───── Data to examine

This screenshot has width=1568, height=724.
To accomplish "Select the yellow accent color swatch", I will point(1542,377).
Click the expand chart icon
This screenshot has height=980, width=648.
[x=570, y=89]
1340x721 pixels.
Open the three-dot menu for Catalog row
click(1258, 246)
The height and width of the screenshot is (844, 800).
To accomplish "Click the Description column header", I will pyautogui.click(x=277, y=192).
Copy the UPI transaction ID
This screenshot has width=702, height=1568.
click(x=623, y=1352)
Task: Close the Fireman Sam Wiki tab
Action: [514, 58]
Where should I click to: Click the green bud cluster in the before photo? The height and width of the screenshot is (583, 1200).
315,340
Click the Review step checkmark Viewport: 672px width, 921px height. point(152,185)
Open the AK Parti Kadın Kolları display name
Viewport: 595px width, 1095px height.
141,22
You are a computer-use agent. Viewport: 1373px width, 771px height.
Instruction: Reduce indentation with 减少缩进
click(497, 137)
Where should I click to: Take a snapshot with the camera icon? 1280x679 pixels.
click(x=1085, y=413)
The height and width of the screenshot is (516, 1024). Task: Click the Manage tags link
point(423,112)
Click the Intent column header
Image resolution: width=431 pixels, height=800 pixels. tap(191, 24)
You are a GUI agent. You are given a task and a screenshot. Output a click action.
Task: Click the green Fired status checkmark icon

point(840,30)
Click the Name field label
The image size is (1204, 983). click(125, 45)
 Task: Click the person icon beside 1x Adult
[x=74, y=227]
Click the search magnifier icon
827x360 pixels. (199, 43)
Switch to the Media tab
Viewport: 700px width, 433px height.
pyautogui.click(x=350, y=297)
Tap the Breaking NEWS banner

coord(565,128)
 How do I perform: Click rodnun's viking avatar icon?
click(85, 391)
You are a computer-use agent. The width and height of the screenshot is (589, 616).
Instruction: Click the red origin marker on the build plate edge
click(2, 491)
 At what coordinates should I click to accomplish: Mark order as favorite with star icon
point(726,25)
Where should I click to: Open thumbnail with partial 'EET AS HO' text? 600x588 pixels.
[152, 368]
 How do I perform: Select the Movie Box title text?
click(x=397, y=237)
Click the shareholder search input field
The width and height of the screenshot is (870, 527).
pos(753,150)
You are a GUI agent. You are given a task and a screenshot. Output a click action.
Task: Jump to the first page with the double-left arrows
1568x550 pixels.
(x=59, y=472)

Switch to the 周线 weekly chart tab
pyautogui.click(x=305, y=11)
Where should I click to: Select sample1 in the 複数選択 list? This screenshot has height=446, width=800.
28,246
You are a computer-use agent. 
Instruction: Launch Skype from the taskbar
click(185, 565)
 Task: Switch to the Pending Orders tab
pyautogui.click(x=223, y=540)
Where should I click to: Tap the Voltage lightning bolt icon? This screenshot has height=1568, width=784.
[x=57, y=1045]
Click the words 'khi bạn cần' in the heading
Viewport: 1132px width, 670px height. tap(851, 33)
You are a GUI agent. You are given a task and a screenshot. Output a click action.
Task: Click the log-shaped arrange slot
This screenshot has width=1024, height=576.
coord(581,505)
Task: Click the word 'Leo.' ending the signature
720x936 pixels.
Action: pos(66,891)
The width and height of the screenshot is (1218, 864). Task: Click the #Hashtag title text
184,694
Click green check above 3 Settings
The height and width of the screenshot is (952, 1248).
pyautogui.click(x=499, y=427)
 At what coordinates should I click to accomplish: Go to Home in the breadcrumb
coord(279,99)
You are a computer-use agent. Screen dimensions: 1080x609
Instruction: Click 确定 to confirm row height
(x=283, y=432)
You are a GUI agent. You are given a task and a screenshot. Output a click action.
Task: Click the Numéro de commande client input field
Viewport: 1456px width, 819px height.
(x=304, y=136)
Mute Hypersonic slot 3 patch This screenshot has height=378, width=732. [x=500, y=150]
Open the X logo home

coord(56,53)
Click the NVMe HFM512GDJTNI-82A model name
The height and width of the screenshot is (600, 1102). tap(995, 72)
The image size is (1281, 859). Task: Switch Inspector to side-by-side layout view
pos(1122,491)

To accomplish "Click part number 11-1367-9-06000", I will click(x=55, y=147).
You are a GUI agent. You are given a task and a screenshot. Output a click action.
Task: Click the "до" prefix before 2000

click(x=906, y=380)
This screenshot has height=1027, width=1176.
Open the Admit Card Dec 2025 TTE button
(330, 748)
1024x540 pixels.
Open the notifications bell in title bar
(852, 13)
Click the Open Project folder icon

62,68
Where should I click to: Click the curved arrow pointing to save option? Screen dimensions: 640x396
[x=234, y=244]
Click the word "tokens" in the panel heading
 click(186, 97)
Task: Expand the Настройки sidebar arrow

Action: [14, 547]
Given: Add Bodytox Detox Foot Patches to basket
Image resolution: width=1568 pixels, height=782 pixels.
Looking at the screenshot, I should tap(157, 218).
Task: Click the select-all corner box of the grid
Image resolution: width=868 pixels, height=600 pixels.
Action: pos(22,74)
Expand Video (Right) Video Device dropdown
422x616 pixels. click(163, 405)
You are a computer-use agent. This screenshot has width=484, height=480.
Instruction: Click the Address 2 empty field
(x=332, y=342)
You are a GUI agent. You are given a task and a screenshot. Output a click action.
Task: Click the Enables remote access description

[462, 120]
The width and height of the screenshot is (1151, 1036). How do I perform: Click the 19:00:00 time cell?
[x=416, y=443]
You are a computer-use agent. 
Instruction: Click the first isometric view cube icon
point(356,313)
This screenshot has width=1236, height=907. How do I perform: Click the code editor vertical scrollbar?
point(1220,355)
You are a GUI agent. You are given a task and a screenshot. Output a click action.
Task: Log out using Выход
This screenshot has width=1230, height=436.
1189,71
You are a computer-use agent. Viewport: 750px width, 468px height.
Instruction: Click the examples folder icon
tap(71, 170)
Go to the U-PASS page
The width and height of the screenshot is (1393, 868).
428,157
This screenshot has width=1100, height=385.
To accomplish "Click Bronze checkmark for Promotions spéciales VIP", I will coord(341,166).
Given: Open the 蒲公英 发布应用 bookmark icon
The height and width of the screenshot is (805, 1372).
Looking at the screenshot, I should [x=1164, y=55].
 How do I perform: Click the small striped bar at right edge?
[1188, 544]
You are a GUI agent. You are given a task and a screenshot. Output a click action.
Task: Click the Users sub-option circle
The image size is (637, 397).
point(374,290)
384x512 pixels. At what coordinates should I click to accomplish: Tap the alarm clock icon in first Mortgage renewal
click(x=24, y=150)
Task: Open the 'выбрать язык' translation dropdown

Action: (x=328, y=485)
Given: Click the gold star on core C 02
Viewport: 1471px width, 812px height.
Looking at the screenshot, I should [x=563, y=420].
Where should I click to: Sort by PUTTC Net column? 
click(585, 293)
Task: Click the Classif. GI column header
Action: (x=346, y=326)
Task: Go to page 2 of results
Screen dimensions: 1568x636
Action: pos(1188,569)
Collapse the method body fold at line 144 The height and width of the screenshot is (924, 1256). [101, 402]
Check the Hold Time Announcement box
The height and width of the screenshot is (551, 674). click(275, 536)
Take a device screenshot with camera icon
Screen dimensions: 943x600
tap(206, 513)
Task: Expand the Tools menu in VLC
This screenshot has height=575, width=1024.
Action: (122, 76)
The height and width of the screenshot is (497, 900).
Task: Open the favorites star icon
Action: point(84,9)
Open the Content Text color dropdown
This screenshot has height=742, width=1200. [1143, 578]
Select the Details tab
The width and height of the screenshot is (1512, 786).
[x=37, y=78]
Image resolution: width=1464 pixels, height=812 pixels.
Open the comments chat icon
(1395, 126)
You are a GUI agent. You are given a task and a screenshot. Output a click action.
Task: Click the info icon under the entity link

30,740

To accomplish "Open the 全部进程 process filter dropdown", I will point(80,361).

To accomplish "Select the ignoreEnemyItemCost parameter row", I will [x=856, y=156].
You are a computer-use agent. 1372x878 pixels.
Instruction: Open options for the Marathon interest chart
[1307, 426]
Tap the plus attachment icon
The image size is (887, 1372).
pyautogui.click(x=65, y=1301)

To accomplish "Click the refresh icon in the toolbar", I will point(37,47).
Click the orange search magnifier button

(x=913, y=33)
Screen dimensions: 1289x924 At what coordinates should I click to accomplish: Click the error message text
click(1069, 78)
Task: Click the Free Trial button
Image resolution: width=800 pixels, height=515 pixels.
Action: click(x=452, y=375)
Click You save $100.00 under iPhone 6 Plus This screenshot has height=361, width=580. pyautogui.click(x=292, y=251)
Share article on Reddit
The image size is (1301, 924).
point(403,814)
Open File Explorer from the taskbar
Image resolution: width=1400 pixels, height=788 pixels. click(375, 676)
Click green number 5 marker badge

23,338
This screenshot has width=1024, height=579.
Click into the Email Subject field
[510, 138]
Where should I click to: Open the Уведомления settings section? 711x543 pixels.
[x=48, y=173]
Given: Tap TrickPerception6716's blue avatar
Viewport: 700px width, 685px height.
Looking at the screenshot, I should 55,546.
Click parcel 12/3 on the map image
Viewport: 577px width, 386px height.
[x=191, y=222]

──────────

◆ Required action
Across all the entries, count the lines that contain the word "computer" and give the number by itself.

◆ Answer area
8